#### 题目要求
请把下面这段拉普拉斯变换习题从“(b) Evaluate the”起到“for all solutions.”为止（含这两处）的部分重新写出，并将其中的“concentration”改为“amount”。

#### 原文摘录

>>>>

Anonymous
Anonymous asked in 科學數學 · 6 years ago

工程數學 Laplace

(一)For reactions-in-series A→B→C,the rate equations for A,B,C can be shown as follows: (k1為A→B之rate k2為B→C之rate)

dA/dt=-k1A

dB/dt=k1A-k2B

dC/dt=k2B

Use Laplace transform to evaluate the following:

1.

(a) Determine A(t),B(t),C(t),if ICs are A(t=0)=1 mol/L B(t=0)=0 C(t=0)=0.

(b) Evaluate the maximal concentration of B(t) and time to achieve this maximum.

2. Change ICs to be A(t=0)=0.7 B(t=0)=0.3 C(t=0)=0 and repeat 1 for all solutions.

<<<<

所收集的数据:
>>>>

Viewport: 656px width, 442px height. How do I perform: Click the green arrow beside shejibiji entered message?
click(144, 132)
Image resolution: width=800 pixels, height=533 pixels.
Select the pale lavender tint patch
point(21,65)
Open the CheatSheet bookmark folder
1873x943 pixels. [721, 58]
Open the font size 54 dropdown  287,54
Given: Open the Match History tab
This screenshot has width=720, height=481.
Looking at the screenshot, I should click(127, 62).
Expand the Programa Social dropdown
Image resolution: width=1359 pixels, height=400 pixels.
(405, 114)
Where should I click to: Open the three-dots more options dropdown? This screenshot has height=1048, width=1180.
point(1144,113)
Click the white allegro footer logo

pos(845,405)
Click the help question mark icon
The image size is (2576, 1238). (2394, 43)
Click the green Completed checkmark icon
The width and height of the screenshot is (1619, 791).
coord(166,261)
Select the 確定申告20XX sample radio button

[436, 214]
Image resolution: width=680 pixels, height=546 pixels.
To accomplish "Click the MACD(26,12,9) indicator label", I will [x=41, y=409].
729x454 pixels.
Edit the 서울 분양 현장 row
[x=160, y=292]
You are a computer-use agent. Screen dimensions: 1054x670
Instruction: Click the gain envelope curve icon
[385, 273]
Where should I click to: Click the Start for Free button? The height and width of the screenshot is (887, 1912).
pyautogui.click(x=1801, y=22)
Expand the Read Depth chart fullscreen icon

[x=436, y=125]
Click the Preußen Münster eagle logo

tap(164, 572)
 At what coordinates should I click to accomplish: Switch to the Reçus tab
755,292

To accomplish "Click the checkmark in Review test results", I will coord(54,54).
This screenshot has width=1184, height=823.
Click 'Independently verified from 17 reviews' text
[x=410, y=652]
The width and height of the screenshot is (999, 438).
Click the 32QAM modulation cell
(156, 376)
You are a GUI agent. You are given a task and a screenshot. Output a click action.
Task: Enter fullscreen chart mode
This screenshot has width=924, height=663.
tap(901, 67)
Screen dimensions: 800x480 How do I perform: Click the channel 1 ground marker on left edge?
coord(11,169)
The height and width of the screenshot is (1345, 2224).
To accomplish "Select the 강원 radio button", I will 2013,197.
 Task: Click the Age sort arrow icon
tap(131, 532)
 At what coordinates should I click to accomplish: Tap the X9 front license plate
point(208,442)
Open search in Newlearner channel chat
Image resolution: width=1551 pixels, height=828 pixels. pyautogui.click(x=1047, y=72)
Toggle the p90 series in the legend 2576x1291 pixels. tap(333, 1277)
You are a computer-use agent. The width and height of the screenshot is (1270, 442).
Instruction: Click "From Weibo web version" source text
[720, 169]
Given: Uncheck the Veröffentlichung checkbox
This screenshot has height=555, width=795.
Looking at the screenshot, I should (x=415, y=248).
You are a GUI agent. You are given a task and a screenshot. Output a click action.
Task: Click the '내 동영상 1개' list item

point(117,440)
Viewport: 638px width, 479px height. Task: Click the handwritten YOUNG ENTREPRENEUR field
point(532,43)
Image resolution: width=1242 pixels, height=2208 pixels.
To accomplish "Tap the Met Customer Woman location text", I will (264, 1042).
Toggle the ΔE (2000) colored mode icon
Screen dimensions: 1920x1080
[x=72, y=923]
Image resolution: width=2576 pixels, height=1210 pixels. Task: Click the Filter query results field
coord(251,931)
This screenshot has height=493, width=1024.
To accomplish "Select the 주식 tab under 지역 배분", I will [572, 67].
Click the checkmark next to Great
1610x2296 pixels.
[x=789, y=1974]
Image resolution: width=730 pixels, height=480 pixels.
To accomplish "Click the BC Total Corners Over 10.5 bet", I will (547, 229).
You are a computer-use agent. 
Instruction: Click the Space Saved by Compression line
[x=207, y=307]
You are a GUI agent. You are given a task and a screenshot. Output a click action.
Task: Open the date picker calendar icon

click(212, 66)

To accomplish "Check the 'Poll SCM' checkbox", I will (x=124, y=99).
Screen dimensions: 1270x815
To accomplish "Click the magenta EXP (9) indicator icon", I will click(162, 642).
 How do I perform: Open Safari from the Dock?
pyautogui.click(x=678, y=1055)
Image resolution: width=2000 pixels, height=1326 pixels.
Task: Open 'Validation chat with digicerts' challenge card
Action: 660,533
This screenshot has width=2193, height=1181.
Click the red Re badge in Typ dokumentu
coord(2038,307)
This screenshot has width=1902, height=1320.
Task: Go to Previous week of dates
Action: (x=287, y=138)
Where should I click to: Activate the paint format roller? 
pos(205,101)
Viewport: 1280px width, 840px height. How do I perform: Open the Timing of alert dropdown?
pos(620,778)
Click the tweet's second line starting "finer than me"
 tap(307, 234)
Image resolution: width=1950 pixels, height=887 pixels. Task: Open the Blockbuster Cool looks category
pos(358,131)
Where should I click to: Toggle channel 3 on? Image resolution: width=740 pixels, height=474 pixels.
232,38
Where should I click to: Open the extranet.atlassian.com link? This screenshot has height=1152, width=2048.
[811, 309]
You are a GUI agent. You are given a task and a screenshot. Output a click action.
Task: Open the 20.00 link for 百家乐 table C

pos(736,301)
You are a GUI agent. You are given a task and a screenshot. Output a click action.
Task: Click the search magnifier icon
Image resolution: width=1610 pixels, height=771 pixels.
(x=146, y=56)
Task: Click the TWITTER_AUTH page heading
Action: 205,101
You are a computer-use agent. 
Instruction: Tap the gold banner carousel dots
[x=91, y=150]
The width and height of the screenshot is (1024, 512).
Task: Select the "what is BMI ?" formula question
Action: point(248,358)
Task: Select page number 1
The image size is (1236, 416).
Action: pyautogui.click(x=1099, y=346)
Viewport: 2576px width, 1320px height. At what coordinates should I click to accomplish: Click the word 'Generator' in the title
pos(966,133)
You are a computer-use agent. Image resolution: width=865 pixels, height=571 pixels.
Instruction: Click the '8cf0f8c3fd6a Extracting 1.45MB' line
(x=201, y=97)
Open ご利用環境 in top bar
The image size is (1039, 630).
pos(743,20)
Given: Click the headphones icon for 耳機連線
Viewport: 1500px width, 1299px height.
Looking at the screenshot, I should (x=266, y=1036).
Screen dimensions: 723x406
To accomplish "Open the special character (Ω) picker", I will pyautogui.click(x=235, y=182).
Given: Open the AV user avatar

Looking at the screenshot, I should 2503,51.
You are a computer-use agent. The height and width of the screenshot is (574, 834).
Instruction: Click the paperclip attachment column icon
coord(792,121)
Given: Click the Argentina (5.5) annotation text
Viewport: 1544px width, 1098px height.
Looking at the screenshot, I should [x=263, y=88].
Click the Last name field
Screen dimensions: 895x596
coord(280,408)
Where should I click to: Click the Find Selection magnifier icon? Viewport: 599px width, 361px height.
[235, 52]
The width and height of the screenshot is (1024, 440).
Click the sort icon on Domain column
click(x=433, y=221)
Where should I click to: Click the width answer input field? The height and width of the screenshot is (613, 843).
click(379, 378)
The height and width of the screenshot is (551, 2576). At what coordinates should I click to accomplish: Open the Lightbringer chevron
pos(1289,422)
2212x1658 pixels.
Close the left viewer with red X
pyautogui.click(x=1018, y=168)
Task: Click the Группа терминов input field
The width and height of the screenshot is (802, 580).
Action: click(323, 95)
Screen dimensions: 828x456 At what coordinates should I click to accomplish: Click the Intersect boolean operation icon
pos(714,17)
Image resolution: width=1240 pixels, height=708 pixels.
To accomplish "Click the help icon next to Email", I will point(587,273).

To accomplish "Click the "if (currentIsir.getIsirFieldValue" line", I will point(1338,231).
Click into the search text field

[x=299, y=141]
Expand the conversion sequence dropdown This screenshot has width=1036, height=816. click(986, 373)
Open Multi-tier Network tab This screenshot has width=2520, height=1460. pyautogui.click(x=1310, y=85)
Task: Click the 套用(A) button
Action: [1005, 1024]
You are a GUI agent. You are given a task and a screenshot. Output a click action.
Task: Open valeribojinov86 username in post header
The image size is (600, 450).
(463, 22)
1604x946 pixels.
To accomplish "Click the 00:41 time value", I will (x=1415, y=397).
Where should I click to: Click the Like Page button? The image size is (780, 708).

<<<<

#### 问题解答
(b) Evaluate the maximal amount of B(t) and time to achieve this maximum.

2. Change ICs to be A(t=0)=0.7 B(t=0)=0.3 C(t=0)=0 and repeat 1 for all solutions.